In a statement sent to the media on Thursday, Mr Anwar said the family will “accept nothing less than the truth, transparency and accountability”.

He added: “This is not simply a case of the police just saying sorry in the belief they can move on as it was all about 2005 – the reality is that for over a decade the police engaged in a concerted cover-up, followed by Police Scotland carrying out unlawful spying on Sunday Mail journalists and police officers who had identified Iain Packer as the murderer.

“In that whole period the Crown ordered no further investigation into the killer or the police – it must beg the question why? What were they trying to hide?
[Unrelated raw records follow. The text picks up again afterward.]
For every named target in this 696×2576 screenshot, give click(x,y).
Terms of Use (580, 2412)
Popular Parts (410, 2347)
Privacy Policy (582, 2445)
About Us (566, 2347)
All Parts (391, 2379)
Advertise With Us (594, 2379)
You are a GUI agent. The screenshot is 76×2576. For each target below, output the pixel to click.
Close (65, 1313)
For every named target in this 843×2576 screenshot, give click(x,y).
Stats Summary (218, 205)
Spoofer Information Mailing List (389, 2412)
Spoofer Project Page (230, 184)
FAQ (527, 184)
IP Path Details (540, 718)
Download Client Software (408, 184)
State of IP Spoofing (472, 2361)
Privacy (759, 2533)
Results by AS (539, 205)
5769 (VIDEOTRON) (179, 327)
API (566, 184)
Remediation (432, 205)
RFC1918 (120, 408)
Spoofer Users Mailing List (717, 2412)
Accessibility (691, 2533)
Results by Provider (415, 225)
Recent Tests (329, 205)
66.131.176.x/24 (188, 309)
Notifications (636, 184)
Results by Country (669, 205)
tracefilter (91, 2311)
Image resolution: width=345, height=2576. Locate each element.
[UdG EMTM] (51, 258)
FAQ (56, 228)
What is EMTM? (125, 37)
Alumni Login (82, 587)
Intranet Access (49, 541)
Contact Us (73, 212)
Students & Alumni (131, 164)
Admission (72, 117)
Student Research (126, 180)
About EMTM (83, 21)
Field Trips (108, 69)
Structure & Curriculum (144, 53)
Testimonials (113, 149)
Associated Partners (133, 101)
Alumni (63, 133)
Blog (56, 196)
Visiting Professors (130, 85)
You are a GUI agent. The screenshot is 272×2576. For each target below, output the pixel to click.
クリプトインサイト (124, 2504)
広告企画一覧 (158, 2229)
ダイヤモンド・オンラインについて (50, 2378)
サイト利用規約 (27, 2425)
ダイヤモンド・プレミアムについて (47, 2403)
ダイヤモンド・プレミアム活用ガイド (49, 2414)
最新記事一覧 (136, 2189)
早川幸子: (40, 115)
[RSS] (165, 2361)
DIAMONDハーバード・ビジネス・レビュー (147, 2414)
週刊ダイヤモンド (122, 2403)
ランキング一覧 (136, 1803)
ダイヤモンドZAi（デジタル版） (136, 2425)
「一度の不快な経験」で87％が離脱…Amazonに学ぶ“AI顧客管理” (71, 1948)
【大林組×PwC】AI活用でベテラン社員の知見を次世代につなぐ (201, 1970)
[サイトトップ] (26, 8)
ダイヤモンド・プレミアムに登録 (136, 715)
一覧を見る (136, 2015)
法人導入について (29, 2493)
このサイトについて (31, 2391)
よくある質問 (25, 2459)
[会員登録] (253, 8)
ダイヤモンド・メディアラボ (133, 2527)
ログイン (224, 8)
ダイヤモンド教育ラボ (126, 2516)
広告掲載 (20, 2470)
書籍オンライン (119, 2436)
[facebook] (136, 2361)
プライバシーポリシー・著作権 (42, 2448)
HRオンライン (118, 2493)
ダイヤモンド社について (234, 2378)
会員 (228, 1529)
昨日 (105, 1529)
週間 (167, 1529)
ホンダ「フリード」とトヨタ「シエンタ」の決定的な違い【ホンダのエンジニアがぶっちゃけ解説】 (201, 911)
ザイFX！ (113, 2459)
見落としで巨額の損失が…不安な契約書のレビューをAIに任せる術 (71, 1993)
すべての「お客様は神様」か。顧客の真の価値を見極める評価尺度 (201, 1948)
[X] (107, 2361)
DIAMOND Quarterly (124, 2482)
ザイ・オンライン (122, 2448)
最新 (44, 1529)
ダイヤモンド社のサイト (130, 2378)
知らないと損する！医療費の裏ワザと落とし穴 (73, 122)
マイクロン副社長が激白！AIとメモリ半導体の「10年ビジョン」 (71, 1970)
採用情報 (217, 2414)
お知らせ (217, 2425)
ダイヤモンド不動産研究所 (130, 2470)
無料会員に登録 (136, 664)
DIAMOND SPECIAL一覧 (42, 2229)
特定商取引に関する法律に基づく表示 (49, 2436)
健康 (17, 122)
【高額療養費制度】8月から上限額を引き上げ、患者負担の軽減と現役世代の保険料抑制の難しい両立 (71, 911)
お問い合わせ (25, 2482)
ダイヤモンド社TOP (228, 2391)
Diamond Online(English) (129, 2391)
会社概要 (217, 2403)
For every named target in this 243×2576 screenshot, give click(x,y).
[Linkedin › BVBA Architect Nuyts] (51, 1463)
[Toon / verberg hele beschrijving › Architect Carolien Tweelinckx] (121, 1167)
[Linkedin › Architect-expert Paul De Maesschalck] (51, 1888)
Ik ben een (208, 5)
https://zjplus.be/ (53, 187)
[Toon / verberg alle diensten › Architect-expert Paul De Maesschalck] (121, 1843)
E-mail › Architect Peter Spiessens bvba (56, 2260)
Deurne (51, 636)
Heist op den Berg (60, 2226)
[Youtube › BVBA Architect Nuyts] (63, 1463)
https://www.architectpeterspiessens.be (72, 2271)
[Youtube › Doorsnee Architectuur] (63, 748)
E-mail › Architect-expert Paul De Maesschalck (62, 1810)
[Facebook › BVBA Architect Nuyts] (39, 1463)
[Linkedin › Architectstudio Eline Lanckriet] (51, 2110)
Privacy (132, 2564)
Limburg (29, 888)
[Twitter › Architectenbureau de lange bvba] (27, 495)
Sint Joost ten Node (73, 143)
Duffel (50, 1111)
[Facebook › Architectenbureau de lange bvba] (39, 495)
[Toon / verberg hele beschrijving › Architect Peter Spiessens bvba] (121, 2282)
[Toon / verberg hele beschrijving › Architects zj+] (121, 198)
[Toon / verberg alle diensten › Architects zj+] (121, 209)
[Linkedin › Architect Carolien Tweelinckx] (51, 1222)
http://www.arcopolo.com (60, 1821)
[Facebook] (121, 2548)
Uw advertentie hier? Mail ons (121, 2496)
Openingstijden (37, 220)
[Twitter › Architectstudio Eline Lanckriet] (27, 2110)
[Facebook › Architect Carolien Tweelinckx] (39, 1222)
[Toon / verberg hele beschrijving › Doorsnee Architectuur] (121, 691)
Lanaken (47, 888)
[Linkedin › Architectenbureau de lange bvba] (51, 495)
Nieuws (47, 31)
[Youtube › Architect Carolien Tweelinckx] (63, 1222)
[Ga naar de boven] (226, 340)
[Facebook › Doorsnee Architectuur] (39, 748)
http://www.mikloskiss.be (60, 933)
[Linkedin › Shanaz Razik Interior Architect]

“The scale of the crimes and the failures are so catastrophic and vast that nothing less than a robust judicial public inquiry will suffice – (Margaret Caldwell) welcomes the comments of the First Minister but for her, time is of the essence.

“Neither the Police nor Crown Office, nor anyone connected to the police, can be allowed or trusted to investigate themselves and their former bosses.

“Mrs Caldwell would welcome any move to select an independent judge from elsewhere in the UK to conduct the statutory pubic inquiry.”

Earlier in the week, Assistant Chief Constable for Major Crime and Public Protection, Bex Smith, said: “Emma Caldwell, her family and many other victims, were let down by policing in 2005. For that we are sorry.

“A significant number of women and girls who showed remarkable courage to speak up at that time also did not get the justice and support they needed and deserved from Strathclyde Police.

“Police Scotland launched a re-investigation of the case in 2015 after instruction from the Lord Advocate.

“It is clear that further investigations should have been carried out into Emma’s murder following the initial inquiry in 2005.

“The lack of investigation until 2015 caused unnecessary distress to her family and all those women who had come forward to report sexual violence.”